I grew up in constant fight or flight mode. My mother, in her sociopathic rages, would beat the living shit out of me, and then literally 2 minutues later - it was like she forgot what she had just done to me - and she would just continue on like "normal". Leaving me to pick up the pieces of my shattered world and self, only to wait for the next idiopathic outburst of rage directed at my small body.
Growing up was hell.
It's interesting that you mention this topic because I was thinking about this in my psychology class the other day.
Fight or fight mode raises levels of cortisol which breaks down soft and hard tissue in the body and hampers proper immune responses to inflammation. At the age of 10 months - I was hospitalized for some sort of intestinal complication (my mother used to beat my brother and I as we sat in our highchairs - close fist punches in the face, at every meal time.

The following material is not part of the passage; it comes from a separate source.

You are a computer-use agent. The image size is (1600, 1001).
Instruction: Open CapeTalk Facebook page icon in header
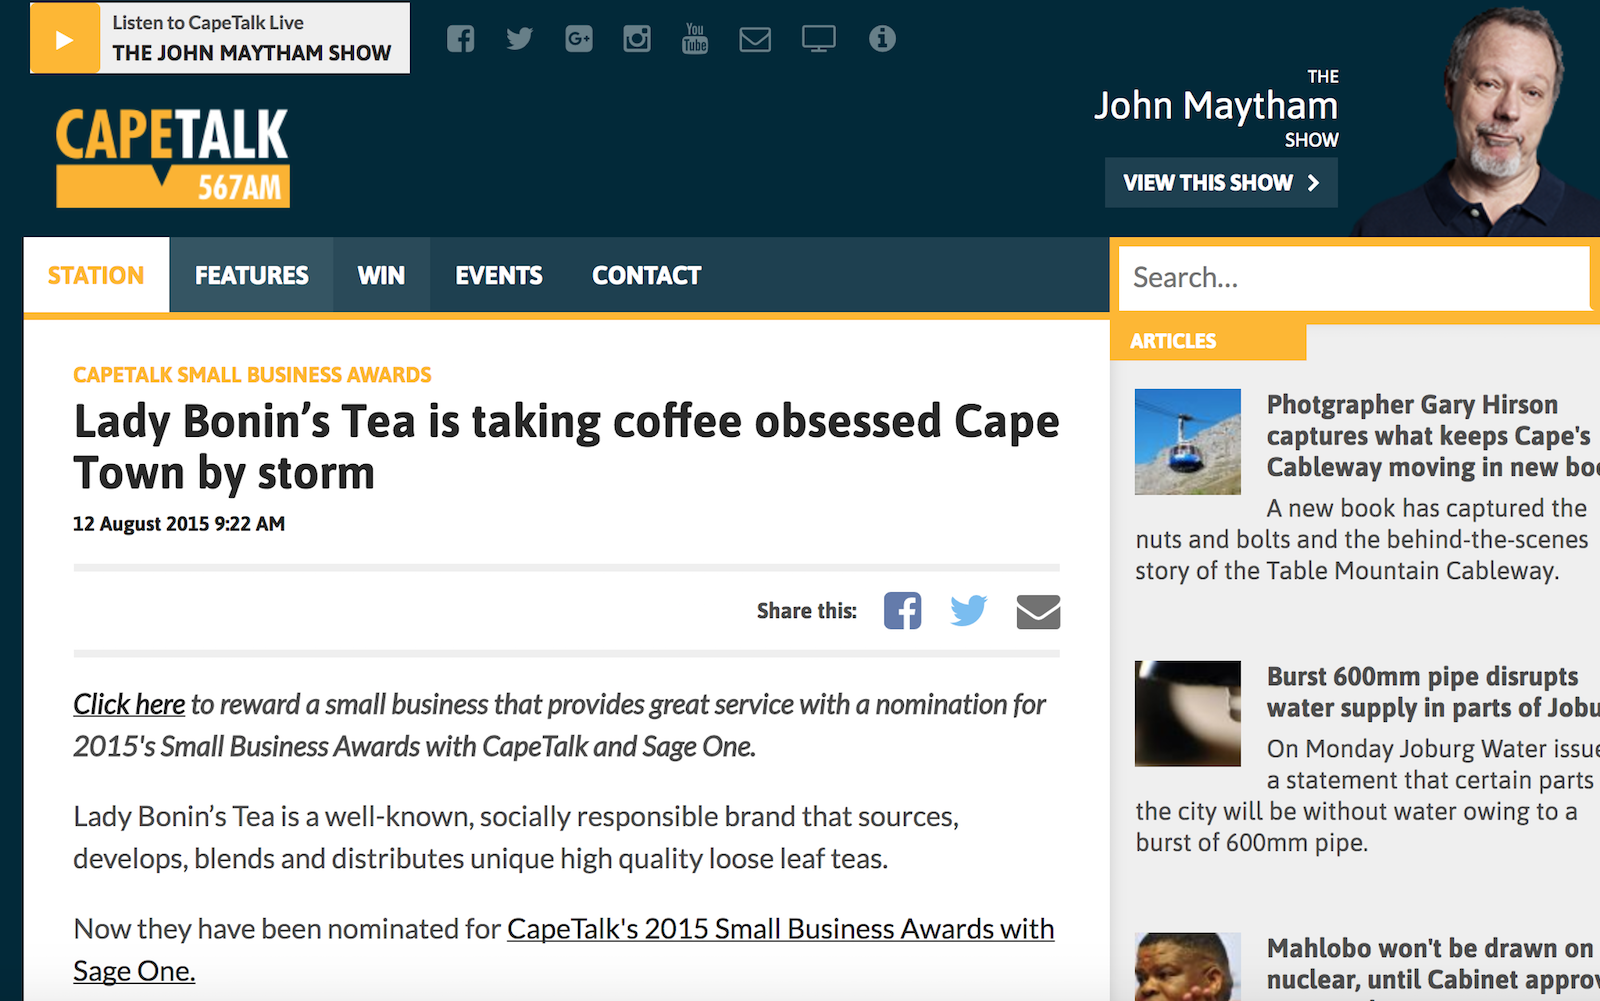click(460, 39)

By the time I reached public school, grade 3 - I had developed Crohn's disease - an idiopathic inflammation of the intestine (your immune system thinks your intestine is a foreign object and tries to destory it)... at seven years old!! At the time, I was one of the youngest cases on record.
I feel VERY strongly that developing Crohn's Disease was caused from early childhood trauma of a physical nature.
My aunt, she was diagnosed with Crohn's 2 months before I was, and she too was raised by my mother (because their mother was highgly histrionic and couldn't fathom staying at home and raising her own children, so my childmother, at the time, had to raise her own siblings for the majority of the years before the age of 14. And my mother would BEAT the hell out of her sisters too.
Another aspect to my growing up in a constant state of fight or flight (I call it fight or flight syndrome) is my mother always had delusions of paranoia that cults, random people, and men who found her intoxicating were out to kill us.
Everyday...night - I lived in absolute fear that someone was stalking us. Be it a satanic cult or some crazy man. Growing up under the constant fear of death is VERY stressful. As a child my heart was always racing, even at night while I layed in bed.
I'd also like to point out that my mother hated women. She had no problem vocalizing her disdainment for her/my own gender. "you can't trust women" - women, in my household were trash, except the QueenKiller herself. I had no father. I had one lilttle brother who was
her little man... My cousin and I called him the Grand Poobah - and my mother was nicknamed "The Warden". Since I was raised to view women as untrustworthy and "one-dimensional" - I'm sure it has found it's way into my own dealings with women. I have NO close female friends and have difficulty giving them the time of day to even prove themselves

- and I know I have to work on that.